> [What the task asks]
Filtering the records below, copy only those lines that include the word "AKCEPTUJ".

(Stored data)
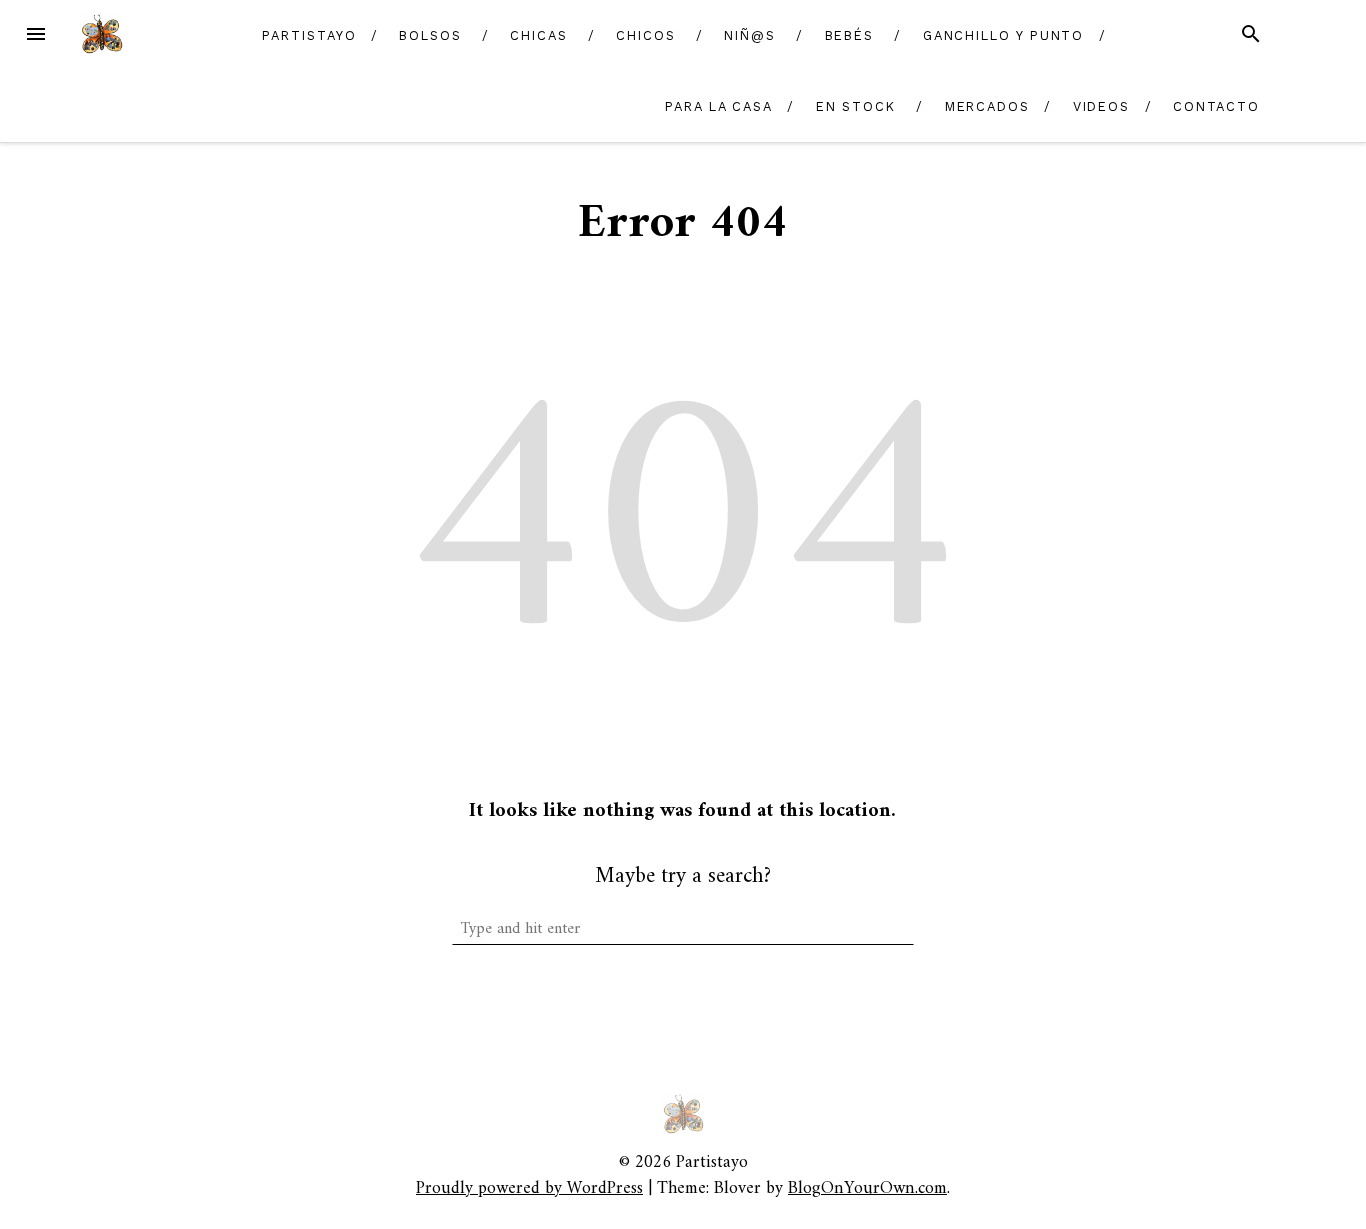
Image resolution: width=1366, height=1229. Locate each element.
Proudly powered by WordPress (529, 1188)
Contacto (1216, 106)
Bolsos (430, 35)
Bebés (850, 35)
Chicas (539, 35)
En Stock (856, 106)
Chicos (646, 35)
--
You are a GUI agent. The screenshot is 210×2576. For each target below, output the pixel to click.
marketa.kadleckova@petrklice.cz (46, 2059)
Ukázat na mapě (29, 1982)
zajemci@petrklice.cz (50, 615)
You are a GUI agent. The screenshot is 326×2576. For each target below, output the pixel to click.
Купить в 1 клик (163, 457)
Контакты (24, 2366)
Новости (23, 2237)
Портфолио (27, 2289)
...
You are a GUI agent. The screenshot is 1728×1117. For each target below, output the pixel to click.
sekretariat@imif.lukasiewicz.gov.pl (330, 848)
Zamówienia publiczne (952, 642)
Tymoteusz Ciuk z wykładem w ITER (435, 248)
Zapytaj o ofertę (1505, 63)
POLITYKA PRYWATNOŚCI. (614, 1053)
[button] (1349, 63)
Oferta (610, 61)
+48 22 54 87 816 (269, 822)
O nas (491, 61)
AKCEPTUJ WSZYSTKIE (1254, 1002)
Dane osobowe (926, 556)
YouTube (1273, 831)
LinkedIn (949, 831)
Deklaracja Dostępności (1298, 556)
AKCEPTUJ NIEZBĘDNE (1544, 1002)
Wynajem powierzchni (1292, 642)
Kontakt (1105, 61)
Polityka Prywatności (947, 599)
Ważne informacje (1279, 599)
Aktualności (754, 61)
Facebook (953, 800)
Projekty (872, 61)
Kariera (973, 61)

> [Output]
AKCEPTUJ WSZYSTKIE (1254, 1002)
AKCEPTUJ NIEZBĘDNE (1544, 1002)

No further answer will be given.